While not the first project to fail miserably, even after an injection of stimulus funding, Solyndra is probably the the poster child for failed vetting and cronyism, that are apparantly the norm for deciding where to spend taxpayer dollars. Add in Shepherds Flat ( which, we don’t even *need* to fund since GE HAS the capital!) , SunPower’s PAC action win , the EPA approved TR Auto Truck Plaza mess, The failed job delivery and inanity of the Fisker Motors investment, the likely march of the Chevy Volt into both fiscal and progressive failure, and the likelihood that Doug is correct about Alstom, and you have a laundry list of failures that exceeds anything that can be pinned on the private sector. Each of these investments inherently contained an easily verifiable history of risk that should have been a red flag for any review panel, if they had bothered to check into them at all ( or hadn’t been told to ignore the flags) I’d be willing to bet that the woodwork is crawling with plenty more evidence of the complete waste of taxpayer money due to non-existent vetting processes.

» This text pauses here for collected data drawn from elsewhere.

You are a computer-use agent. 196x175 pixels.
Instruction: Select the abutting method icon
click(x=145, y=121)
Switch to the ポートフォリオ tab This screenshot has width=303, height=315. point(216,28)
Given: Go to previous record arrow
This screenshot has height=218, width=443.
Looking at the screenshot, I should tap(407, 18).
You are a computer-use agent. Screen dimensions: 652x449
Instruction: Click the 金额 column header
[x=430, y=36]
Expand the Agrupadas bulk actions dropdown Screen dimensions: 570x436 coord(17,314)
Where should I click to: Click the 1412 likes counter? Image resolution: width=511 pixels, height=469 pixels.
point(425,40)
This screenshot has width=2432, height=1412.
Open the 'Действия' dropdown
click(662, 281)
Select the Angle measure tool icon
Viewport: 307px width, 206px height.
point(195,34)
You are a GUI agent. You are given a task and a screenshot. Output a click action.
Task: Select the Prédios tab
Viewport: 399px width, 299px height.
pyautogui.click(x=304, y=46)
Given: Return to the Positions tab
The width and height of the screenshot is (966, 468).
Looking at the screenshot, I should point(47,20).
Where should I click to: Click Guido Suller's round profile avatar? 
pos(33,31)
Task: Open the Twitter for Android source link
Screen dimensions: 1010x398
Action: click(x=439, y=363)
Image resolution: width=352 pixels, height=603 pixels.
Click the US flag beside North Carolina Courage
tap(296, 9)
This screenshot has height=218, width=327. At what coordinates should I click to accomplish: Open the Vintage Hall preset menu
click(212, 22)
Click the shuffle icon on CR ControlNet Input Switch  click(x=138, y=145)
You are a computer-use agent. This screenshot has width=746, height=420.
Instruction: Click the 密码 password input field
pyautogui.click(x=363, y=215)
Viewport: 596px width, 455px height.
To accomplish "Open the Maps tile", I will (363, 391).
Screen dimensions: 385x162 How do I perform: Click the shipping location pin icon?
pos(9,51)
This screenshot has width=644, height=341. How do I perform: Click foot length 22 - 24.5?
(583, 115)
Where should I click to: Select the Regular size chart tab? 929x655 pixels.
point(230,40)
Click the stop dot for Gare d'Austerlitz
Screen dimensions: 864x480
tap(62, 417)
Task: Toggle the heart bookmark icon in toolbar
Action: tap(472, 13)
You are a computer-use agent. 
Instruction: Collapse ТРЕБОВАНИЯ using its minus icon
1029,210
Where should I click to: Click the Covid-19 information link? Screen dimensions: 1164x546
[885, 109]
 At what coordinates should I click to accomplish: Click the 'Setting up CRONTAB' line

Johnathan Silver, the Energy Department’s loan program director, has stepped down, most certainly as a sacrifice to the indignant, but there needs to be full on public rage at this outright failure and deception by our government to even attempt responsibility with our economy. Silver’s resignation is an appeasement offering, and I am not appeased. It’s time to take the dartboard away and for us to get more involved in keeping an eye on our money. I have an idea of a replacement past-time..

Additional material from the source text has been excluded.